Im März starb eine 49-Jährige im US-Bundesstaat Arizona  durch einen Unfall mit einem selbstfahrenden Auto. Jetzt wird bekannt: Die Kontrollfahrerin des Wagens hatte sich zum Zeitpunkt des Unfalls eine Castingshow auf ihrem Handy angesehen.

Das von der Polizei Tempe veröffentlichte Bild zeigt den Moment kurz vor dem Zusammenstoß

Das Bild zeigt den Moment kurz vor dem Zusammenstoß: Es wurde von einer fest im Uber-Fahrzeug installierten Kamera aufgenommen.

Der tödliche Unfall im US-Bundesstaat Arizona, bei der eine Frau von einem selbstfahrenden Uber-Wagen überfahren und getötet wurde, wäre laut neuen Erkenntnissen der Polizei "vollkommen vermeidbar" gewesen.

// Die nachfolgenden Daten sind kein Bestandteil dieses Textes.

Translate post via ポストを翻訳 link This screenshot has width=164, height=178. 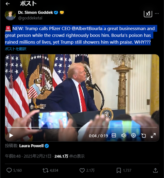pyautogui.click(x=16, y=49)
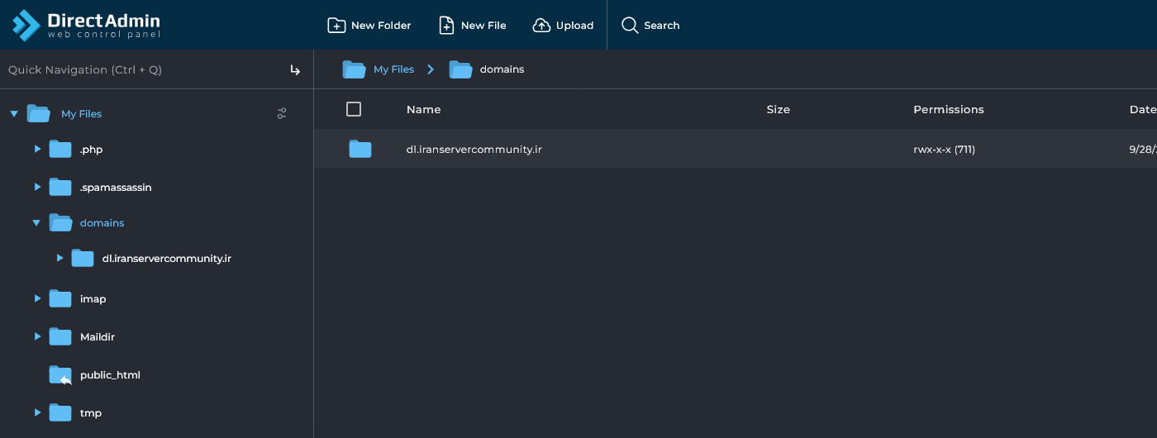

Wie die "BBC" berichtet, hat die am Steuer sitzende Kontrollfahrerin auf ihrem Handy "The Voice" angeschaut, als der Unfall passierte. 

In einem mehr als 300 Seiten langen Polizeibericht heißt es unter anderem, die Fahrerin hätte den Unfall verhindern können, hätte sie stattdessen auf die Straße geschaut. Nur eine halbe Sekunde vor dem Aufprall soll sie von dem Display hochgeschaut haben, nachdem sie sich zuvor rund fünf Sekunden lang auf ihr Handy konzentrierte. Der Wagen war zu dieser Zeit mit Tempo 70 unterwegs.

Uber-Richtlinie verbietet Nutzung von Handy am Steuer

"Wir haben strenge Richtlinien, die ein Benutzen von mobilen Geräten für jeden, der unsere selbstfahrenden Autos steuert, verbietet", wird ein Sprecher von Uber zitiert. 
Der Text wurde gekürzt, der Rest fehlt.